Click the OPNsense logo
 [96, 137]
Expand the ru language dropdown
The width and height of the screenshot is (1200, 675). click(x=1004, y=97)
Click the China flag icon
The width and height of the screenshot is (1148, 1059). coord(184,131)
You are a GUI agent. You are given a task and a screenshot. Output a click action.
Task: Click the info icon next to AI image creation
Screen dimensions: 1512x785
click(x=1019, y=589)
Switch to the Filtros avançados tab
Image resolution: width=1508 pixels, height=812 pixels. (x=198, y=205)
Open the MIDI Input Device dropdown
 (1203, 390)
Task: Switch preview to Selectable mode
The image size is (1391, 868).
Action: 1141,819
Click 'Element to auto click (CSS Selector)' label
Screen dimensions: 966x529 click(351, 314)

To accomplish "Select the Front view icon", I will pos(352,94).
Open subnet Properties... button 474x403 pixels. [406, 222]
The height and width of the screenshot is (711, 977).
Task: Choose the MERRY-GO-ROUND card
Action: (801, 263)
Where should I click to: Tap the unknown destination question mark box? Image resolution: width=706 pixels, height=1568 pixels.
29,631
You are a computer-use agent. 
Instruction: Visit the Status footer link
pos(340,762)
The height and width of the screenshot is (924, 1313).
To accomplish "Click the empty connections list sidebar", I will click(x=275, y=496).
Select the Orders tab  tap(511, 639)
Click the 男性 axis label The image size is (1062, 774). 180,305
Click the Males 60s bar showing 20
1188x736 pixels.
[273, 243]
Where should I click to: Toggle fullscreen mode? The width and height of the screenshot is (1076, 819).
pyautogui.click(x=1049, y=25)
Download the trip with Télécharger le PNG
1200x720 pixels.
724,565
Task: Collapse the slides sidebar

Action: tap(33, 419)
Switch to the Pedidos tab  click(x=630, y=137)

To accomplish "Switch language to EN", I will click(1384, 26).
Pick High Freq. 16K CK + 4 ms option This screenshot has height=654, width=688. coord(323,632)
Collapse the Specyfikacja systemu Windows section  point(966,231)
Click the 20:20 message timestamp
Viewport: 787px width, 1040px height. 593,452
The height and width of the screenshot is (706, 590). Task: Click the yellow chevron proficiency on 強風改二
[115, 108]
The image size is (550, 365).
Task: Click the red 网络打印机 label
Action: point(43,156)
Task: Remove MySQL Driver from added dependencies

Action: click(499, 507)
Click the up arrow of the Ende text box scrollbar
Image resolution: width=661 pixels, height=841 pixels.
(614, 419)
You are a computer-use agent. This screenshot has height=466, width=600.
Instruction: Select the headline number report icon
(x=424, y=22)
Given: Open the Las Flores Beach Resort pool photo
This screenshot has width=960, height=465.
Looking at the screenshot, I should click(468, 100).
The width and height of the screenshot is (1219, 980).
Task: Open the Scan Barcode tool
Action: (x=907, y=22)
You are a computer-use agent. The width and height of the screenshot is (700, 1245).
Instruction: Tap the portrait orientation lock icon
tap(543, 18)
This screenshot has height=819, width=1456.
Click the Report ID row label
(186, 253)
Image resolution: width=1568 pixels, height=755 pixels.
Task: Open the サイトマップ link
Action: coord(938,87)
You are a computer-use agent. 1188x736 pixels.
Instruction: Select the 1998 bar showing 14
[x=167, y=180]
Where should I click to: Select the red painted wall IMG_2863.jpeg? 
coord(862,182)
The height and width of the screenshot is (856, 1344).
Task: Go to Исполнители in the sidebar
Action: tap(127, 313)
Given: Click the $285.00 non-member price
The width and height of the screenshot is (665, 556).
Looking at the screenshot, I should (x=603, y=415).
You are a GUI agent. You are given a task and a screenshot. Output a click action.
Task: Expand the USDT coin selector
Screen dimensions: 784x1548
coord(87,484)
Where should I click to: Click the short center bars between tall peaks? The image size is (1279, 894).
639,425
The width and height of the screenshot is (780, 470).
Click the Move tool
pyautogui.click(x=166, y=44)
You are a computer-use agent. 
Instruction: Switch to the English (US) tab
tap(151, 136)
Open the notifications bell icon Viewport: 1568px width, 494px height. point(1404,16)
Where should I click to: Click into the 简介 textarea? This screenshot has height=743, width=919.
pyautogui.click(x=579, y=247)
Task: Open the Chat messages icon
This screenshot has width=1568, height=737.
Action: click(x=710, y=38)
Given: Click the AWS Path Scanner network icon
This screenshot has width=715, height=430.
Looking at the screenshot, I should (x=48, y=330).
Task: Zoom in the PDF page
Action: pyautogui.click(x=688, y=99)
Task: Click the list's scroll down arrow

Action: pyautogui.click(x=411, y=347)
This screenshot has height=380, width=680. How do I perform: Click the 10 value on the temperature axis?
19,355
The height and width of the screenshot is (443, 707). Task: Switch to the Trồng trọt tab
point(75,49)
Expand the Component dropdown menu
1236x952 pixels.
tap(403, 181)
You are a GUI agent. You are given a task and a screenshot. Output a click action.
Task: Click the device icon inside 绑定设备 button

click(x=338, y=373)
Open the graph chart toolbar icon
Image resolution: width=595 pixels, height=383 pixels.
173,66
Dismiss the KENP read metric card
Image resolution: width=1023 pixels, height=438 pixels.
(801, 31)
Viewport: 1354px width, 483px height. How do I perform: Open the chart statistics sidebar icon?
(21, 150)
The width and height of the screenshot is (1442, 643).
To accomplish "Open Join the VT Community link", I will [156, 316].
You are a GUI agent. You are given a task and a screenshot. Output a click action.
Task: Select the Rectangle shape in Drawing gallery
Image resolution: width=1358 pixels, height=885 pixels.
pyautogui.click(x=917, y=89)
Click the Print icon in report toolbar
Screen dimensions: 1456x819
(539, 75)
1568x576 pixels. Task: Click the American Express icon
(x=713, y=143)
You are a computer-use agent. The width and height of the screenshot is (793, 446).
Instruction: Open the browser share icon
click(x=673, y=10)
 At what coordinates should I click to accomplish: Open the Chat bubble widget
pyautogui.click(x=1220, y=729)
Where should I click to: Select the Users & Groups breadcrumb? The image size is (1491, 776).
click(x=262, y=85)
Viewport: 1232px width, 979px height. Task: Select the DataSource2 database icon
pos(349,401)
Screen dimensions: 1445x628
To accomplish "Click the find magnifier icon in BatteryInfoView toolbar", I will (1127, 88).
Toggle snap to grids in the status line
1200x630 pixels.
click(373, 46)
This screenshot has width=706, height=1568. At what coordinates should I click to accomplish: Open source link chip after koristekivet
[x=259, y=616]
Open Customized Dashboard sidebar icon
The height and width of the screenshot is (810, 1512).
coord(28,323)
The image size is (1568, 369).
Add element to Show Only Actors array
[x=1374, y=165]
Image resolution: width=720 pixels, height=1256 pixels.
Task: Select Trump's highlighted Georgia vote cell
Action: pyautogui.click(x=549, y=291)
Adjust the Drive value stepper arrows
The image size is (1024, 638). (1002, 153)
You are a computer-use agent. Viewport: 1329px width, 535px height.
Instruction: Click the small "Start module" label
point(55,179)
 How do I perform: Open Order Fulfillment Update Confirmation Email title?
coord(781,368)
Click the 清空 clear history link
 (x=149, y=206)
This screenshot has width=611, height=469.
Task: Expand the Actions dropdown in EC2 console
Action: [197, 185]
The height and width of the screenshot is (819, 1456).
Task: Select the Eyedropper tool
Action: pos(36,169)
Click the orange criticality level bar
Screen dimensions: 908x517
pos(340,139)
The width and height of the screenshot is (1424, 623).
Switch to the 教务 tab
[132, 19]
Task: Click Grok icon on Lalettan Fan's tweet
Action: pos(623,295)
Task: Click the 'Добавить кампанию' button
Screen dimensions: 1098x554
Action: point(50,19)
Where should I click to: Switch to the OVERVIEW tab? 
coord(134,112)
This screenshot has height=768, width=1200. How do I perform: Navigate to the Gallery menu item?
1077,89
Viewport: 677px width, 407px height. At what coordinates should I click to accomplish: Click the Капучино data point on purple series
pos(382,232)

* What this task involves
Please return every line of the data above as a JSON list of strings, one string per line, leaving out blank lines.

* Task response
[
  "Click the OPNsense logo",
  " [96, 137]",
  "Expand the ru language dropdown",
  "The width and height of the screenshot is (1200, 675). click(x=1004, y=97)",
  "Click the China flag icon",
  "The width and height of the screenshot is (1148, 1059). coord(184,131)",
  "You are a GUI agent. You are given a task and a screenshot. Output a click action.",
  "Task: Click the info icon next to AI image creation",
  "Screen dimensions: 1512x785",
  "click(x=1019, y=589)",
  "Switch to the Filtros avançados tab",
  "Image resolution: width=1508 pixels, height=812 pixels. (x=198, y=205)",
  "Open the MIDI Input Device dropdown",
  " (1203, 390)",
  "Task: Switch preview to Selectable mode",
  "The image size is (1391, 868).",
  "Action: 1141,819",
  "Click 'Element to auto click (CSS Selector)' label",
  "Screen dimensions: 966x529 click(351, 314)",
  "To accomplish \"Select the Front view icon\", I will pos(352,94).",
  "Open subnet Properties... button 474x403 pixels. [406, 222]",
  "The height and width of the screenshot is (711, 977).",
  "Task: Choose the MERRY-GO-ROUND card",
  "Action: (801, 263)",
  "Where should I click to: Tap the unknown destination question mark box? Image resolution: width=706 pixels, height=1568 pixels.",
  "29,631",
  "You are a computer-use agent. ",
  "Instruction: Visit the Status footer link",
  "pos(340,762)",
  "The height and width of the screenshot is (924, 1313).",
  "To accomplish \"Click the empty connections list sidebar\", I will click(x=275, y=496).",
  "Select the Orders tab  tap(511, 639)",
  "Click the 男性 axis label The image size is (1062, 774). 180,305",
  "Click the Males 60s bar showing 20",
  "1188x736 pixels.",
  "[273, 243]",
  "Where should I click to: Toggle fullscreen mode? The width and height of the screenshot is (1076, 819).",
  "pyautogui.click(x=1049, y=25)",
  "Download the trip with Télécharger le PNG",
  "1200x720 pixels.",
  "724,565",
  "Task: Collapse the slides sidebar",
  "Action: tap(33, 419)",
  "Switch to the Pedidos tab  click(x=630, y=137)",
  "To accomplish \"Switch language to EN\", I will click(1384, 26).",
  "Pick High Freq. 16K CK + 4 ms option This screenshot has height=654, width=688. coord(323,632)",
  "Collapse the Specyfikacja systemu Windows section  point(966,231)",
  "Click the 20:20 message timestamp",
  "Viewport: 787px width, 1040px height. 593,452",
  "The height and width of the screenshot is (706, 590). Task: Click the yellow chevron proficiency on 強風改二",
  "[115, 108]",
  "The image size is (550, 365).",
  "Task: Click the red 网络打印机 label",
  "Action: point(43,156)",
  "Task: Remove MySQL Driver from added dependencies",
  "Action: click(499, 507)",
  "Click the up arrow of the Ende text box scrollbar",
  "Image resolution: width=661 pixels, height=841 pixels.",
  "(614, 419)",
  "You are a computer-use agent. This screenshot has height=466, width=600.",
  "Instruction: Select the headline number report icon",
  "(x=424, y=22)",
  "Given: Open the Las Flores Beach Resort pool photo",
  "This screenshot has width=960, height=465.",
  "Looking at the screenshot, I should click(468, 100).",
  "The width and height of the screenshot is (1219, 980).",
  "Task: Open the Scan Barcode tool",
  "Action: (x=907, y=22)",
  "You are a computer-use agent. The width and height of the screenshot is (700, 1245).",
  "Instruction: Tap the portrait orientation lock icon",
  "tap(543, 18)",
  "This screenshot has height=819, width=1456.",
  "Click the Report ID row label",
  "(186, 253)",
  "Image resolution: width=1568 pixels, height=755 pixels.",
  "Task: Open the サイトマップ link",
  "Action: coord(938,87)",
  "You are a computer-use agent. 1188x736 pixels.",
  "Instruction: Select the 1998 bar showing 14",
  "[x=167, y=180]",
  "Where should I click to: Select the red painted wall IMG_2863.jpeg? ",
  "coord(862,182)",
  "The height and width of the screenshot is (856, 1344).",
  "Task: Go to Исполнители in the sidebar",
  "Action: tap(127, 313)",
  "Given: Click the $285.00 non-member price",
  "The width and height of the screenshot is (665, 556).",
  "Looking at the screenshot, I should (x=603, y=415).",
  "You are a GUI agent. You are given a task and a screenshot. Output a click action.",
  "Task: Expand the USDT coin selector",
  "Screen dimensions: 784x1548",
  "coord(87,484)",
  "Where should I click to: Click the short center bars between tall peaks? The image size is (1279, 894).",
  "639,425",
  "The width and height of the screenshot is (780, 470).",
  "Click the Move tool",
  "pyautogui.click(x=166, y=44)",
  "You are a computer-use agent. ",
  "Instruction: Switch to the English (US) tab",
  "tap(151, 136)",
  "Open the notifications bell icon Viewport: 1568px width, 494px height. point(1404,16)",
  "Where should I click to: Click into the 简介 textarea? This screenshot has height=743, width=919.",
  "pyautogui.click(x=579, y=247)",
  "Task: Open the Chat messages icon",
  "This screenshot has width=1568, height=737.",
  "Action: click(x=710, y=38)",
  "Given: Click the AWS Path Scanner network icon",
  "This screenshot has width=715, height=430.",
  "Looking at the screenshot, I should (x=48, y=330).",
  "Task: Zoom in the PDF page",
  "Action: pyautogui.click(x=688, y=99)",
  "Task: Click the list's scroll down arrow",
  "Action: pyautogui.click(x=411, y=347)",
  "This screenshot has height=380, width=680. How do I perform: Click the 10 value on the temperature axis?",
  "19,355",
  "The height and width of the screenshot is (443, 707). Task: Switch to the Trồng trọt tab",
  "point(75,49)",
  "Expand the Component dropdown menu",
  "1236x952 pixels.",
  "tap(403, 181)",
  "You are a GUI agent. You are given a task and a screenshot. Output a click action.",
  "Task: Click the device icon inside 绑定设备 button",
  "click(x=338, y=373)",
  "Open the graph chart toolbar icon",
  "Image resolution: width=595 pixels, height=383 pixels.",
  "173,66",
  "Dismiss the KENP read metric card",
  "Image resolution: width=1023 pixels, height=438 pixels.",
  "(801, 31)",
  "Viewport: 1354px width, 483px height. How do I perform: Open the chart statistics sidebar icon?",
  "(21, 150)",
  "The width and height of the screenshot is (1442, 643).",
  "To accomplish \"Open Join the VT Community link\", I will [156, 316].",
  "You are a GUI agent. You are given a task and a screenshot. Output a click action.",
  "Task: Select the Rectangle shape in Drawing gallery",
  "Image resolution: width=1358 pixels, height=885 pixels.",
  "pyautogui.click(x=917, y=89)",
  "Click the Print icon in report toolbar",
  "Screen dimensions: 1456x819",
  "(539, 75)",
  "1568x576 pixels. Task: Click the American Express icon",
  "(x=713, y=143)",
  "You are a computer-use agent. The width and height of the screenshot is (793, 446).",
  "Instruction: Open the browser share icon",
  "click(x=673, y=10)",
  " At what coordinates should I click to accomplish: Open the Chat bubble widget",
  "pyautogui.click(x=1220, y=729)",
  "Where should I click to: Select the Users & Groups breadcrumb? The image size is (1491, 776).",
  "click(x=262, y=85)",
  "Viewport: 1232px width, 979px height. Task: Select the DataSource2 database icon",
  "pos(349,401)",
  "Screen dimensions: 1445x628",
  "To accomplish \"Click the find magnifier icon in BatteryInfoView toolbar\", I will (1127, 88).",
  "Toggle snap to grids in the status line",
  "1200x630 pixels.",
  "click(373, 46)",
  "This screenshot has width=706, height=1568. At what coordinates should I click to accomplish: Open source link chip after koristekivet",
  "[x=259, y=616]",
  "Open Customized Dashboard sidebar icon",
  "The height and width of the screenshot is (810, 1512).",
  "coord(28,323)",
  "The image size is (1568, 369).",
  "Add element to Show Only Actors array",
  "[x=1374, y=165]",
  "Image resolution: width=720 pixels, height=1256 pixels.",
  "Task: Select Trump's highlighted Georgia vote cell",
  "Action: pyautogui.click(x=549, y=291)",
  "Adjust the Drive value stepper arrows",
  "The image size is (1024, 638). (1002, 153)",
  "You are a computer-use agent. Viewport: 1329px width, 535px height.",
  "Instruction: Click the small \"Start module\" label",
  "point(55,179)",
  " How do I perform: Open Order Fulfillment Update Confirmation Email title?",
  "coord(781,368)",
  "Click the 清空 clear history link",
  " (x=149, y=206)",
  "This screenshot has width=611, height=469.",
  "Task: Expand the Actions dropdown in EC2 console",
  "Action: [197, 185]",
  "The height and width of the screenshot is (819, 1456).",
  "Task: Select the Eyedropper tool",
  "Action: pos(36,169)",
  "Click the orange criticality level bar",
  "Screen dimensions: 908x517",
  "pos(340,139)",
  "The width and height of the screenshot is (1424, 623).",
  "Switch to the 教务 tab",
  "[132, 19]",
  "Task: Click Grok icon on Lalettan Fan's tweet",
  "Action: pos(623,295)",
  "Task: Click the 'Добавить кампанию' button",
  "Screen dimensions: 1098x554",
  "Action: point(50,19)",
  "Where should I click to: Switch to the OVERVIEW tab? ",
  "coord(134,112)",
  "This screenshot has height=768, width=1200. How do I perform: Navigate to the Gallery menu item?",
  "1077,89",
  "Viewport: 677px width, 407px height. At what coordinates should I click to accomplish: Click the Капучино data point on purple series",
  "pos(382,232)"
]